Governo publica decreto para blindar o agro no acordo com a UE
Norma cria rito formal para investigar e conter a entrada de produtos estrangeiros que ameacem produtores brasileiros
O governo federal publicou nesta quarta-feira, 4, um decreto que estabelece as regras para investigação e aplicação de medidas de proteção comercial previstas no acordo de livre comércio entre o Mercosul e a União Europeia. A norma saiu em edição extraordinária do Diário Oficial da União.
O decreto regulamenta as chamadas salvaguardas, mecanismos que permitem ao país restringir ou encarecer, de forma temporária, a entrada de mercadorias importadas quando o volume ou o ritmo das importações causa dano à produção doméstica. A medida não se limita ao acordo com o bloco europeu: aplica-se a todos os tratados comerciais dos quais o Brasil é signatário.
Como vai funcionar
Pela nova regra, a Secretaria de Comércio Exterior, vinculada ao Ministério do Desenvolvimento, Indústria e Comércio (Mdic), ficará responsável por abrir investigações sobre possíveis violações dos acordos de livre comércio firmados pelo Brasil. A mesma secretaria poderá recomendar a adoção, a prorrogação ou a modificação das salvaguardas.

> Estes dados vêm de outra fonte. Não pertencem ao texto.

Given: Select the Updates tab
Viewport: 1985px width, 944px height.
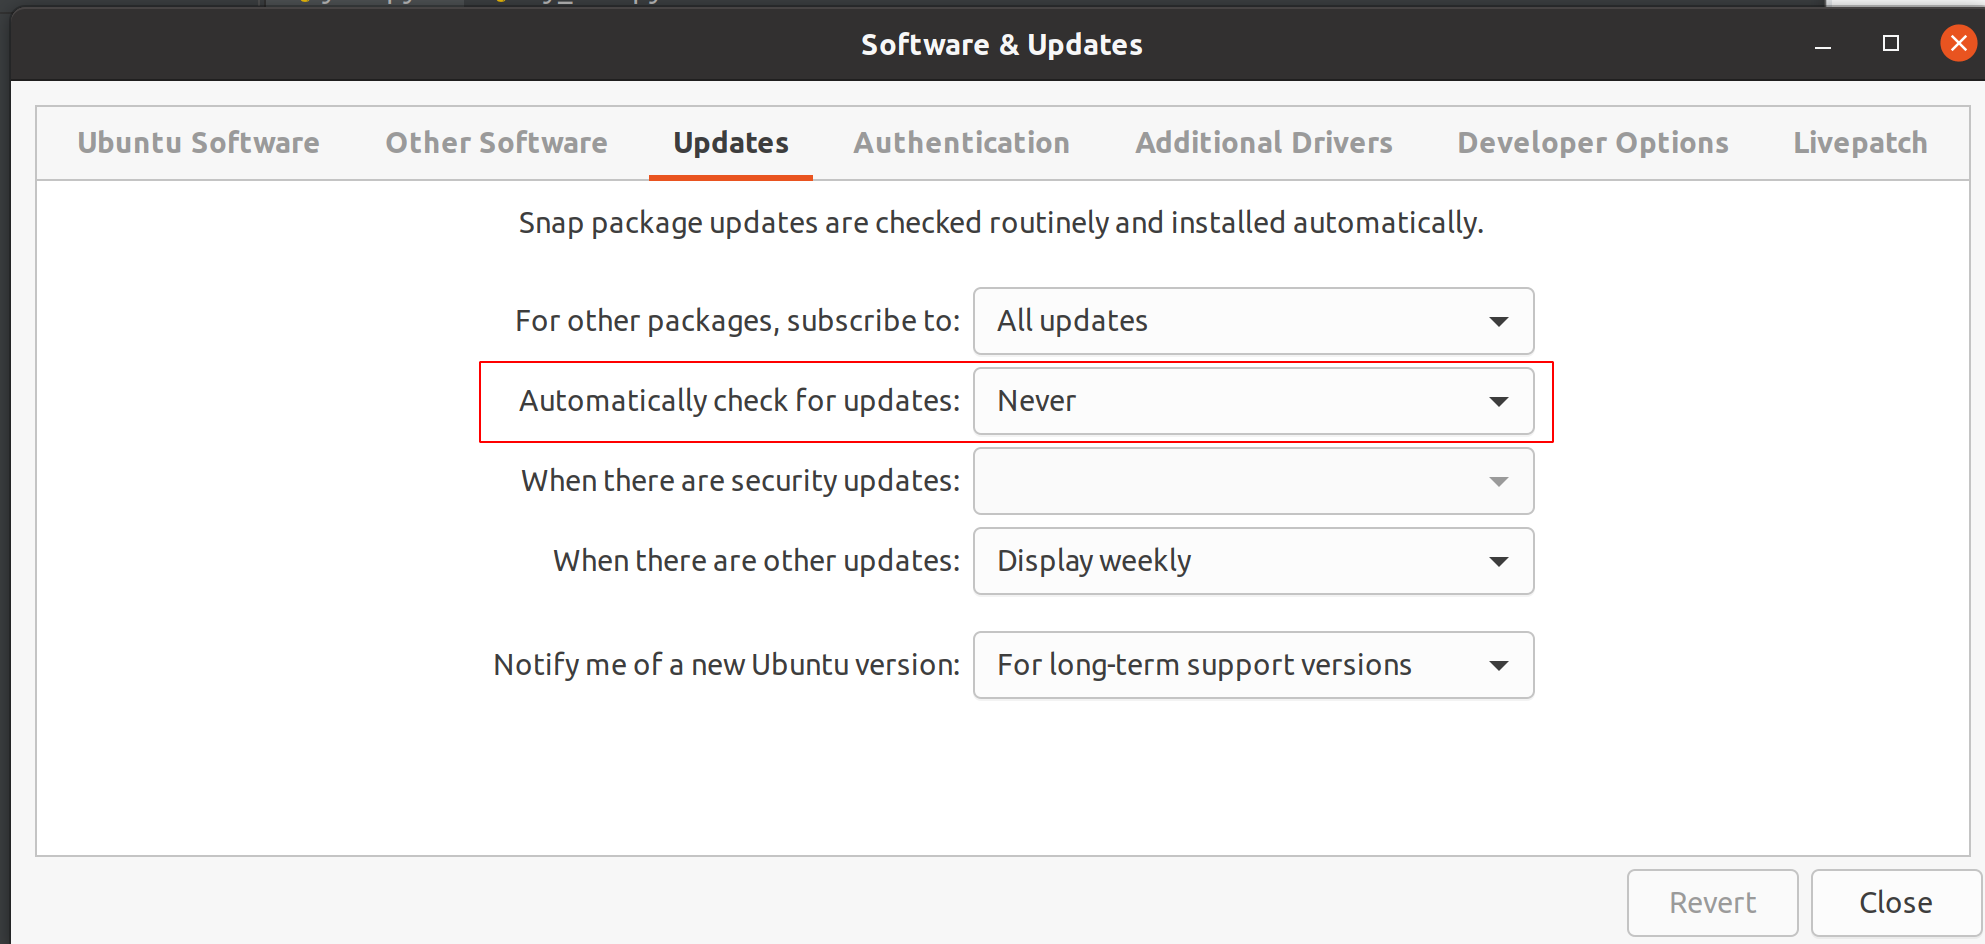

A palavra final sobre a aplicação das medidas caberá à Câmara de Comércio Exterior (Camex), colegiado que reúne representantes de dez ministérios. O modelo distribui, portanto, a instrução técnica do processo e a decisão política entre dois organismos distintos do governo.
Contexto e alcance
A publicação do decreto ocorre em um momento de tensão entre o governo e o setor agropecuário, que teme a concorrência de produtos europeus após a entrada em vigor do acordo. A antecipação da norma funciona como sinalização ao campo de que há um mecanismo de defesa em funcionamento.
Por abranger todos os tratados comerciais brasileiros, e não apenas o acordo UE-Mercosul, o decreto amplia o escopo da proteção além do debate imediato no Congresso.